The Good is the fund raising focus: cans of food for the Back Pack Program and money to People’s City Mission. The Bad is the suggestion of getting Vitamin D from the treatment in a tanning salon, and The Ugly is the statistically significant risk of having a skin cancer for your “good deed” contribution. The Skin Cancer Foundation (www.skincancer.org) and The American Head Dermatology website (www.aad.net) are good sources for the science behind the erroneous choice of using the tanning booth as a source of vitamin D. A health/nutrition website womentowomen.com had an excellent explanation that a tanning bed’s unit is around 95% UVA rays, where as the UVB wavelength is the source of triggering the vitamin D synthesis. Therefore, it gives a very tiny source of vitamin D compared to the skin cancer risk.

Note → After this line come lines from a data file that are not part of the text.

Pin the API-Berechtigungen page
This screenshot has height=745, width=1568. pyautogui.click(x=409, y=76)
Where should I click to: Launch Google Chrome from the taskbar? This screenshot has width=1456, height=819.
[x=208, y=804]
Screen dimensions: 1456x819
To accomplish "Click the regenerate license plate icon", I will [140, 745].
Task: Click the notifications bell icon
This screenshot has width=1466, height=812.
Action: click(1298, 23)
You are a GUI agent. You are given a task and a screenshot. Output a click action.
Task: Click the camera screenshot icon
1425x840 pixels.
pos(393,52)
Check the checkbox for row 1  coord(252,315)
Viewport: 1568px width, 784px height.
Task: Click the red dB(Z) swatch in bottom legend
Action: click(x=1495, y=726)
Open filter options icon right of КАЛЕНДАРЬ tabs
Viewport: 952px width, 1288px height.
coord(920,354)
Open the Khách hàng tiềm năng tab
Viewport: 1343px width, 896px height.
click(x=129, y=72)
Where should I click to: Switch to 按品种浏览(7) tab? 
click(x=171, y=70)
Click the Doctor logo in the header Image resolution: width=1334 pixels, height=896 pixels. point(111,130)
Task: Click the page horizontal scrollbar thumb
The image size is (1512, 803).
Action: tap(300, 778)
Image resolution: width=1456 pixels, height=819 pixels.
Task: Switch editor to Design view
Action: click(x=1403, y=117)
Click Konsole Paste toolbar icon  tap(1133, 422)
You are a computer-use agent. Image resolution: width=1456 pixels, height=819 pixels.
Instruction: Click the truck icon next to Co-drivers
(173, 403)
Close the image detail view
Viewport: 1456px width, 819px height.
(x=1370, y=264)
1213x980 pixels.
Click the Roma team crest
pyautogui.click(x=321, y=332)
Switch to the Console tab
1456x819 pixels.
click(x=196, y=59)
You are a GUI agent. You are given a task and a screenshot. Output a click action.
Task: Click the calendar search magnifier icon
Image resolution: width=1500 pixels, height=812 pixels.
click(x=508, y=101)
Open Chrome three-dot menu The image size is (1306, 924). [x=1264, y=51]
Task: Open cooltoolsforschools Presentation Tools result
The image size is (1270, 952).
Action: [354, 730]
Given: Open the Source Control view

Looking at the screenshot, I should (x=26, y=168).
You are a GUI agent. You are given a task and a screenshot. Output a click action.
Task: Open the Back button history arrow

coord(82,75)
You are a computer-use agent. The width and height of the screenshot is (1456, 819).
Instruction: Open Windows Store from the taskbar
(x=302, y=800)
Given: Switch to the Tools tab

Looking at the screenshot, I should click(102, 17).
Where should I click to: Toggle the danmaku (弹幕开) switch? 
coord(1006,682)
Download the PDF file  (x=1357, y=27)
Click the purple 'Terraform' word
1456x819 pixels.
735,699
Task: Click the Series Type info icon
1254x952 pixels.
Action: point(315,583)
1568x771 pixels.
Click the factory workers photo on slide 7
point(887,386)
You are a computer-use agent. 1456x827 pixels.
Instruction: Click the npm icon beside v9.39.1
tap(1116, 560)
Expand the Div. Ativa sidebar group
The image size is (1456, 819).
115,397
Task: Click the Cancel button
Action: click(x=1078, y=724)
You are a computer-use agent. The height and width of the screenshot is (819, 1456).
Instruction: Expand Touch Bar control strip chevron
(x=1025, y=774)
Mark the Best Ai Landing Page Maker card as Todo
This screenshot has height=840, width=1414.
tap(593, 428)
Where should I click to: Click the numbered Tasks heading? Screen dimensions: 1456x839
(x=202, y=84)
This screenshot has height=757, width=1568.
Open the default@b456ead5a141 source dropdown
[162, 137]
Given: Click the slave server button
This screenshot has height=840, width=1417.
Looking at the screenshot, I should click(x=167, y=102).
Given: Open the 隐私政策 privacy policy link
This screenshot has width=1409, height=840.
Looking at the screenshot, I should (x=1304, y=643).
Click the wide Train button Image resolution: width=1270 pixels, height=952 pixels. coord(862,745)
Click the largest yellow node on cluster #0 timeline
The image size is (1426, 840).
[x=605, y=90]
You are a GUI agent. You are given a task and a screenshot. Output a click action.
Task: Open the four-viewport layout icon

As I mentioned in my last blog, the recent results from the 73,000 nurses study, one tanning booth exposure in your teen years increases your risk 10% for basal cell carcinoma and greater than 6 exposures per year increases the risk to 82%. While basal cell carcinoma isn’t near as deadly as melanoma, it can result in some very unfortunate scars and the burden of skin cancer being a pre-existing medical problem to obtaining decent health care insurance for the rest of your pre-medicare life. Melanoma is becoming the number one cause of cancers in 15-29 year old females. Including all ages groups, it is the cause of one death an hour in the United States. The current risk is one of every 59 people who will be diagnosed with this deadly disease in their lifetime. With the popularity and misinformation from the tanning industry, that will only become worse.
I will trade a 15 minute skin cancer screening for your canned food contribution to the Food Bank of Lincoln or Center for People in Need every Friday morning for the next 3 months; March, April, and May. You need to promise yourself to take better care of your skin and understand you have to damage your skin to make it change color and the tanning booth has a very great long term skin health risk.
Call for an appointment 402-483-1111
P.S. Fortified foods such as milk, yogurt, some cereals, and fatty fish such as salmon, tuna, and pharmaceutical supplements are safe sources of vitamin D.